Die Familie von Anton Franz blieb im Nationalsozialismus nicht von der rassistischen Verfolgung verschont. Von Straßburg aus wurden seine Großeltern, sein Großvater war im Ersten Weltkrieg Reiteroffizier, nach Auschwitz deportiert. Zwei Brüder seines Vaters sowie dessen Schwester, ihr Mann und ihre Kinder wurden in Auschwitz ermordet. Der Vater selbst musste für die Nazis Zwangsarbeit in Russland leisten. Mit seiner Mutter, deren Familie vor dem Krieg ein bekanntes Theater in Königsberg unterhielt, und seinen Geschwister flüchtete Anton Franz über Österreich nach Jugoslawien. „Die Vergangenheit darf nicht vergessen werden“ ist nach dem Krieg zu seiner Maxime geworden. Die Wut über die jahrzehntelange Nicht-Anerkennung der Opfer der nationalsozialistischen Verfolgung unter den Sinti und Roma, die ungebrochenen Diskriminierungen und
vorherrschenden Vorurteile in Deutschland, wurden in den 1970ern zu seiner Motivation, sich in der Bürgerrechtsarbeit zu engagieren.
Der erste große Erfolg der noch jungen Bürgerrechtsbewegung der Sinti und Roma war die Gedenkkundgebung im ehemaligen KZ Bergen-Belsen im Jahr 1979. Noch vor ihrem offiziellen Antrittsbesuch in Deutschland, bekundete dort die neugewählte Präsidentin des Europäischen Parlaments, Simone Veil, ihre uneingeschränkte Solidarität mit den Sinti und Roma. Zusammen mit ihr legten Anton Franz und Romani Rose Kränze zu Ehren der KZ-Opfer am Mahnmal nieder. Im gleichen Jahr wurde Anton Franz Vorstandsmitglied im Verband deutscher Sinti, der den Grundstein für den späteren Zentralrat Deutscher Sinti und Roma legte.

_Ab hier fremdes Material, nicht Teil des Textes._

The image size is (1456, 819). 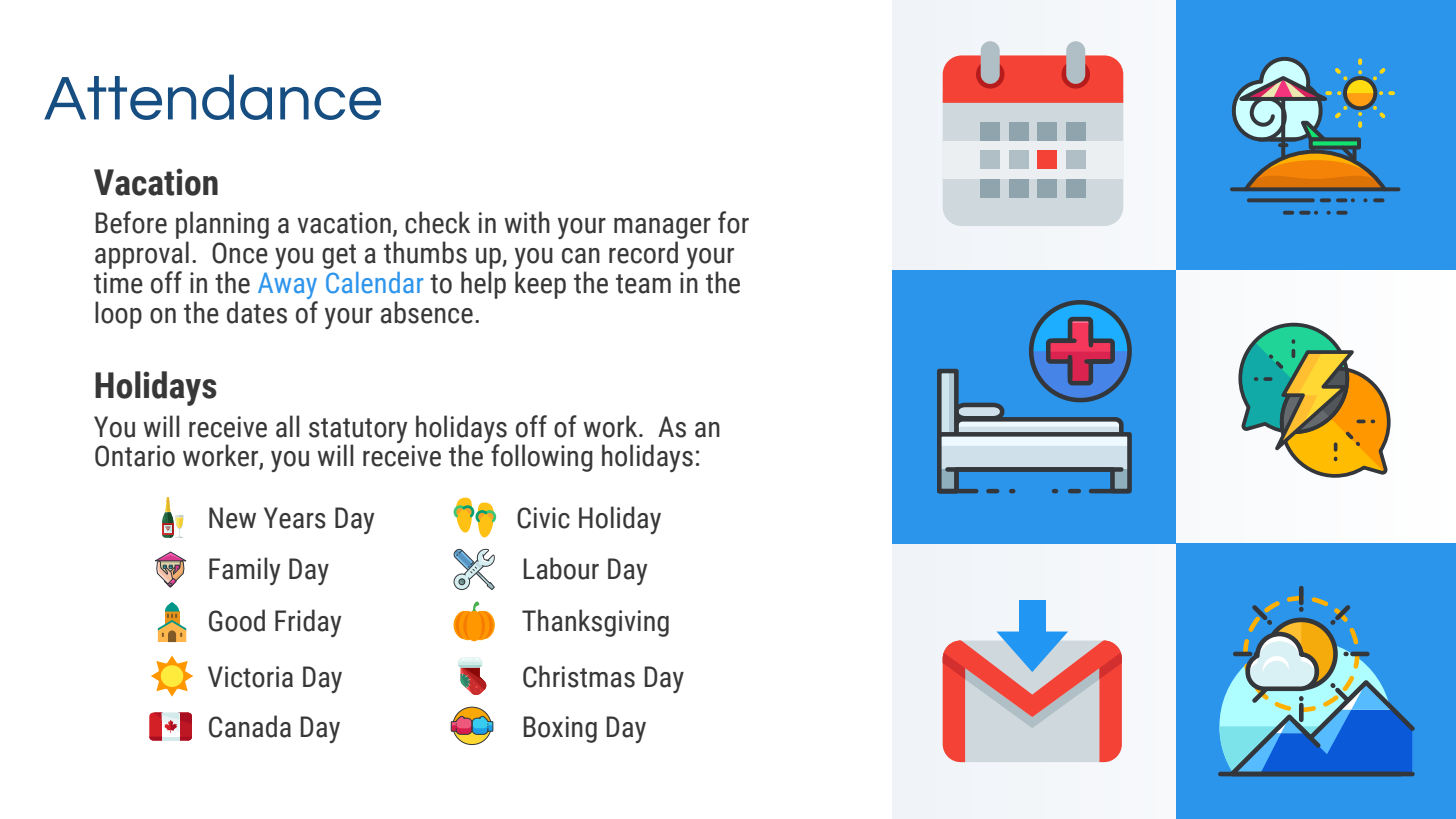 I want to click on with, so click(x=527, y=222).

Ostern 1980 nahm Anton Franz zusammen mit Romani Rose an dem weltweit viel beachteten Hungerstreik im ehemaligen KZ Dachau teil. Acht Tage lang kämpften dort zwölf Sinti um die moralische Rehabilitation der Minderheit der Sinti und Roma. Franz, Rose und den weiteren Vorreitern der Bürgerrechtsbewegung war es zu verdanken, dass die unheilvolle Rolle, die die bayrische „Zigeunerpolizeistelle“ in der Zeit des Nationalsozialismus, aber auch nach dem Krieg als „Landfahrerzentrale“ noch gespielt hat, ins öffentliche Bewusstsein gerückt wurde.
Früh erkannte Anton Franz auch die wichtige Rolle eines „interkulturellen“ Dokumentations- und Kulturzentrums, als einen Ort der Begegnung zwischen Minderheit und Mehrheit, der Kommunikation und „als einfachste Chance, um gegenseitiges Verständnis zu erreichen“ und Vorurteile abzubauen. „Wir müssen dafür kämpfen, dass die Vorurteile abgebaut werden, (…) dass wenigstens unsere Söhne und Töchter ohne Nachteil und Beschimpfung in diesem Lande leben können“.
Die Eintragung in das Goldene Buch der Stadt Heidelberg findet am Mittwoch, den 26. Mai um 10:00 Uhr statt. Im Anschluss wird zu Ehren von Anton Franz ein Empfang im Dokumentations- und Kulturzentrum Deutscher Sinti und Roma in Heidelberg gegeben.